§ **What you are asked to do**: Retype the lines below exactly, but only those from the line that has "This screenshot has height=924, width=1232." through the line that has "Download the 32-bit". Omit every picture.

§ **Provided data**:
=== Section Start ===
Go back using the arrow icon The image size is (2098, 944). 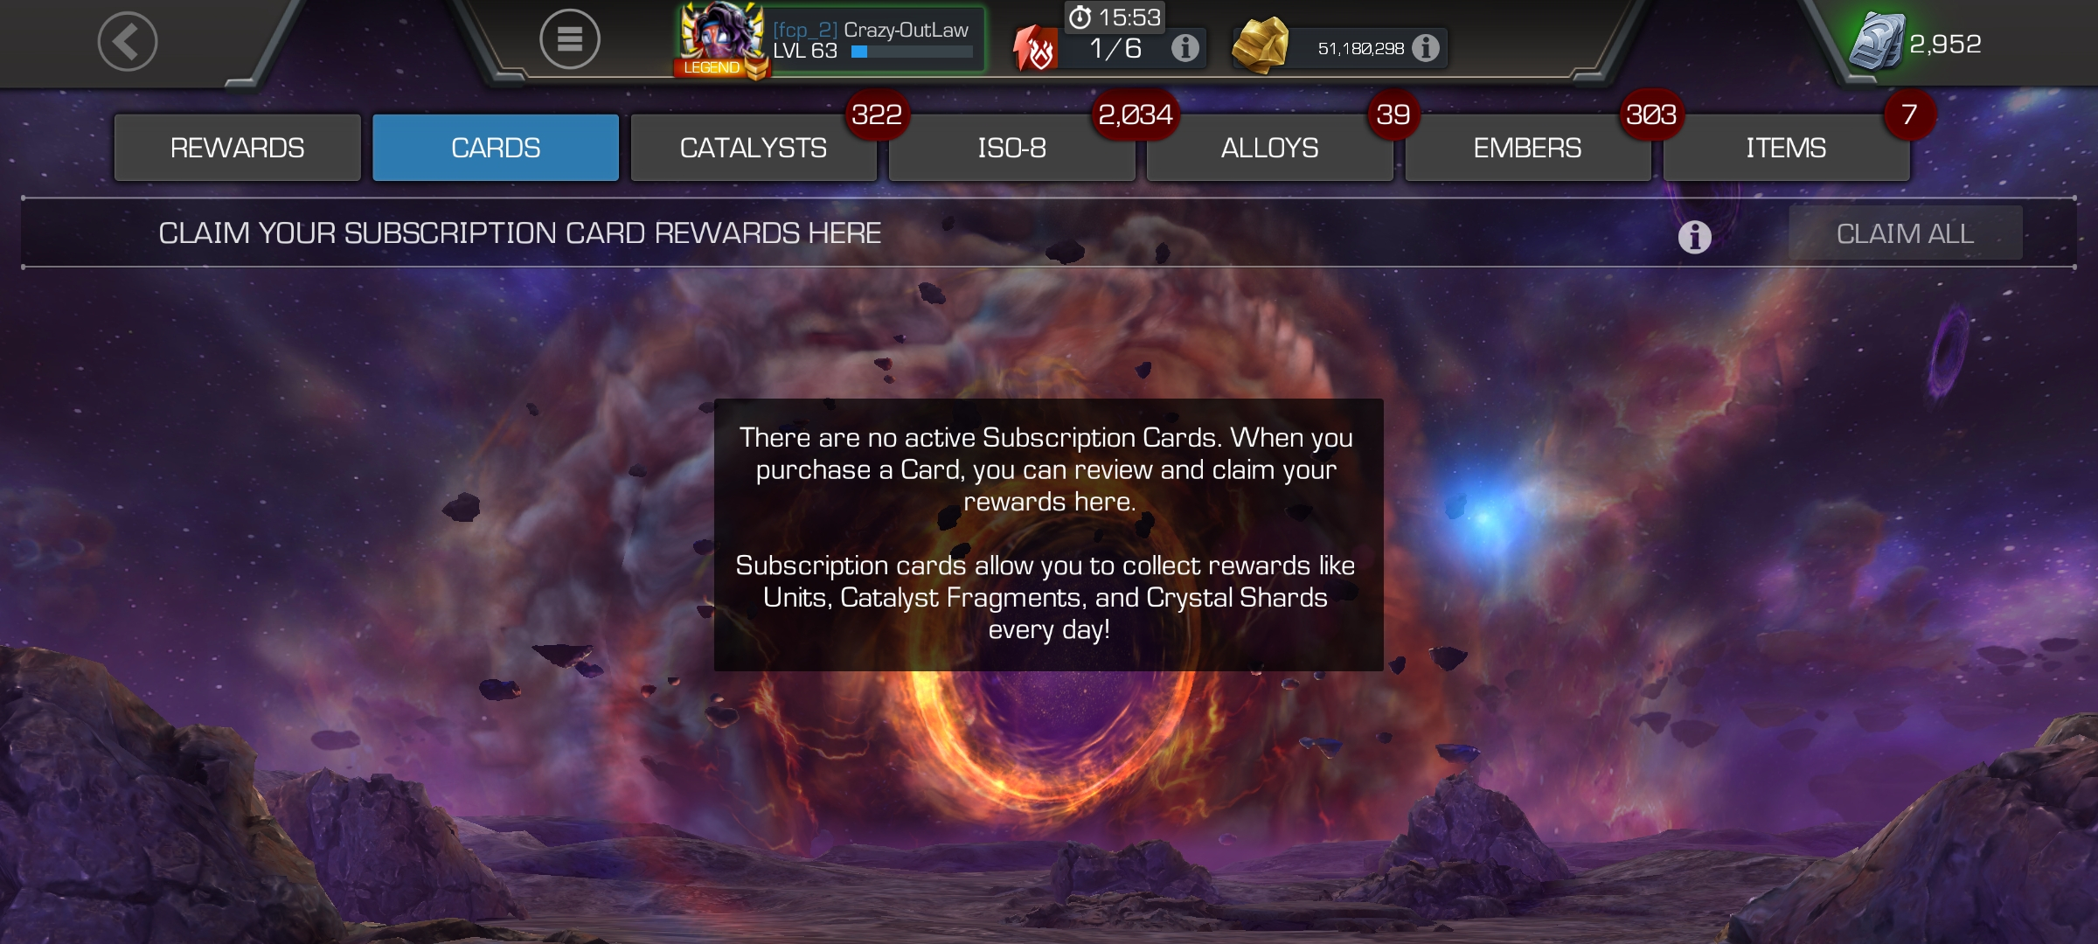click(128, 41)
=== Section End ===
=== Section Start ===
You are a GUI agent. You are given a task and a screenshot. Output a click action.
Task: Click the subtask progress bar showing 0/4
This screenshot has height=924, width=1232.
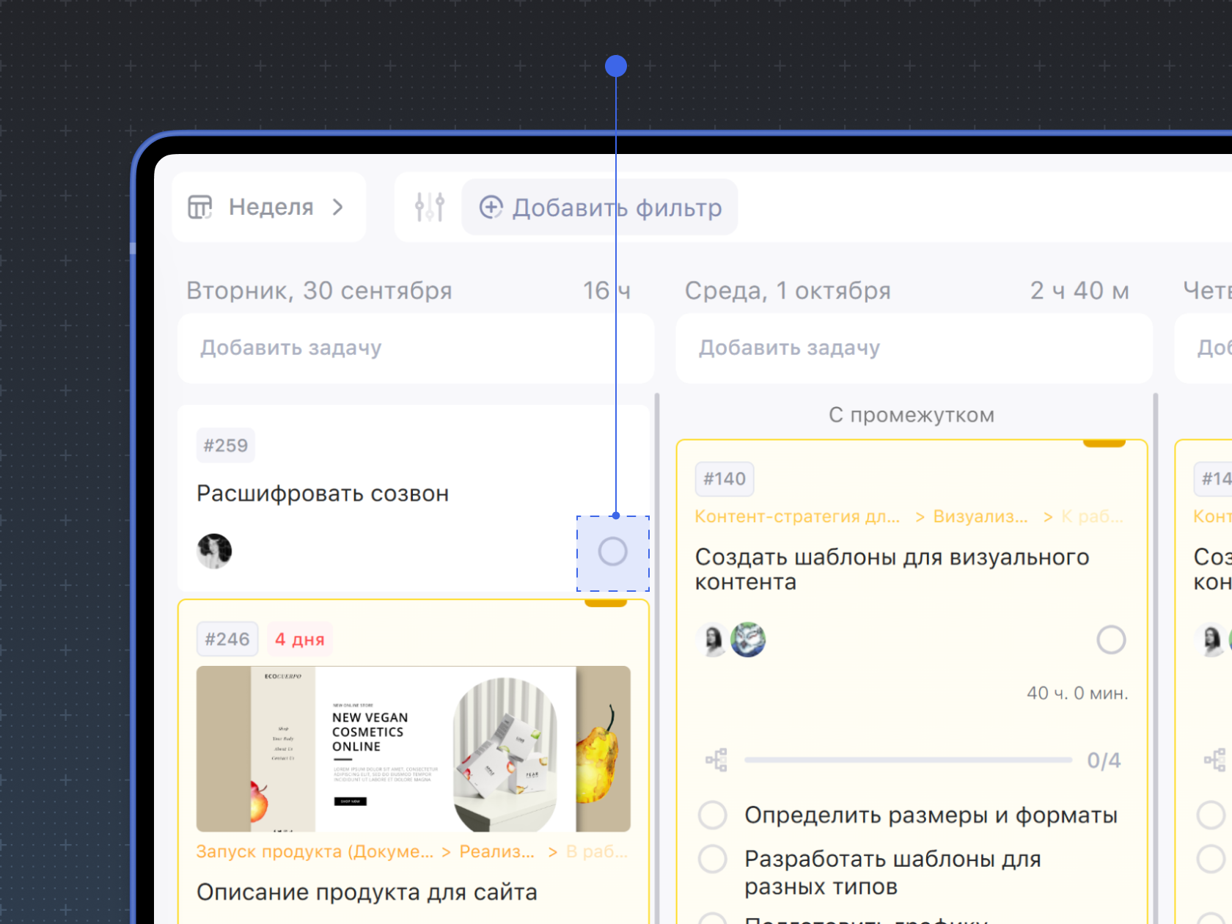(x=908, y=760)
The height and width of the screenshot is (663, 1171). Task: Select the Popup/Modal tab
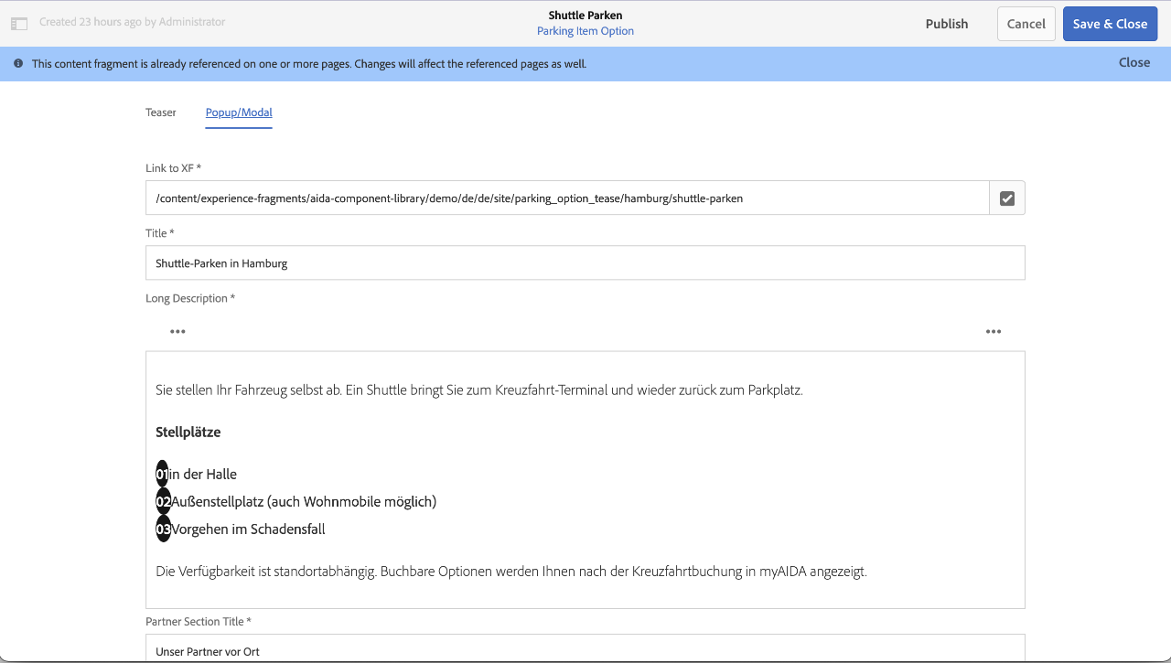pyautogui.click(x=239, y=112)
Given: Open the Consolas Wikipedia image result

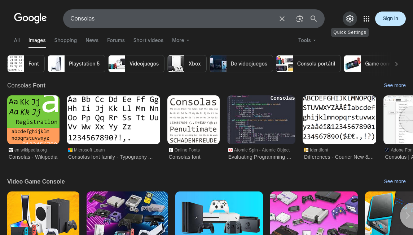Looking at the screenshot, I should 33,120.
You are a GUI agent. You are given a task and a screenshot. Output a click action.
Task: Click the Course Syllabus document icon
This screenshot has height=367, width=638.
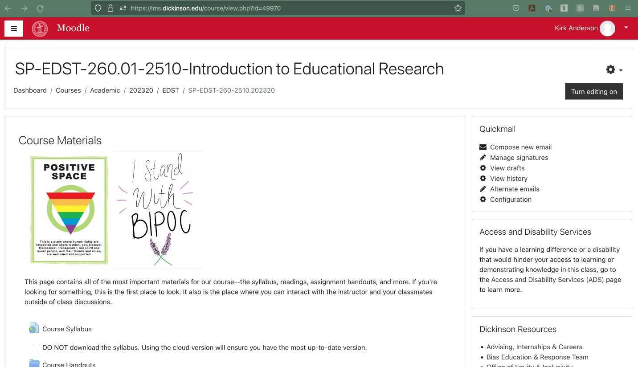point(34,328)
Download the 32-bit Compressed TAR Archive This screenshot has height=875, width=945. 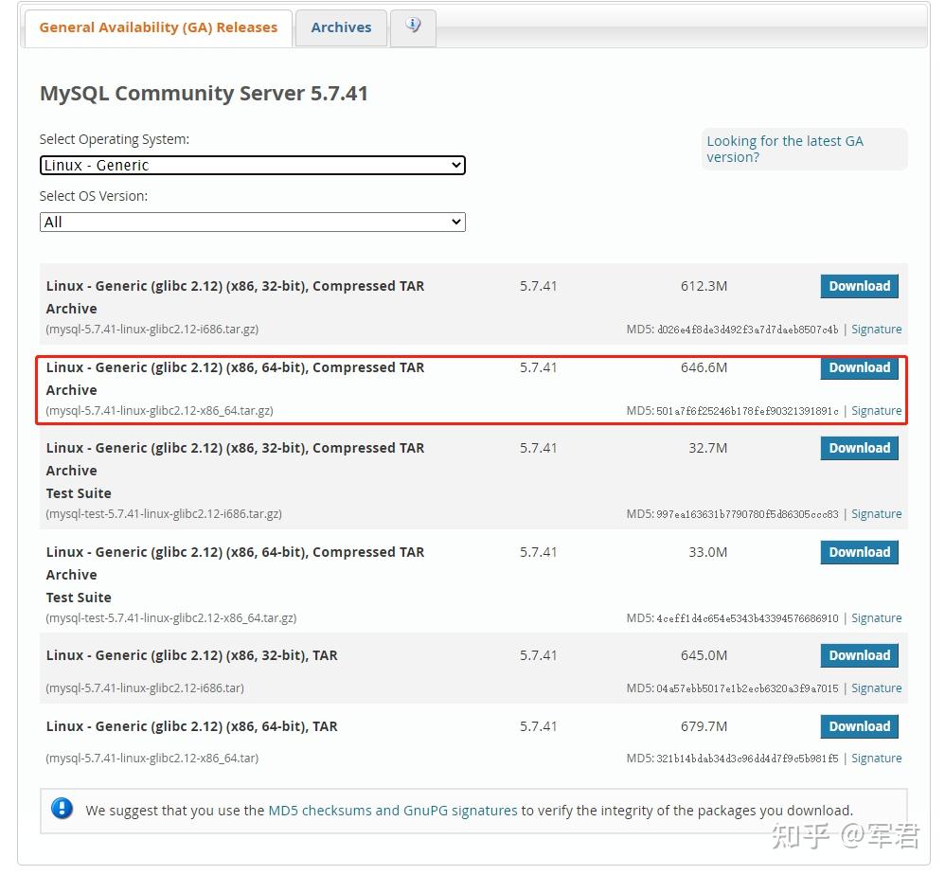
=== Section End ===
§ **Your solution**:
This screenshot has height=924, width=1232.
(x=908, y=760)
The height and width of the screenshot is (663, 1171). Task: Select the Popup/Modal tab
pyautogui.click(x=239, y=112)
Given: Open the Consolas Wikipedia image result

Looking at the screenshot, I should 33,120.
You are a GUI agent. You are given a task and a screenshot. Output a click action.
Task: Click the Course Syllabus document icon
This screenshot has height=367, width=638.
point(34,328)
Download the 32-bit Compressed TAR Archive This screenshot has height=875, width=945. 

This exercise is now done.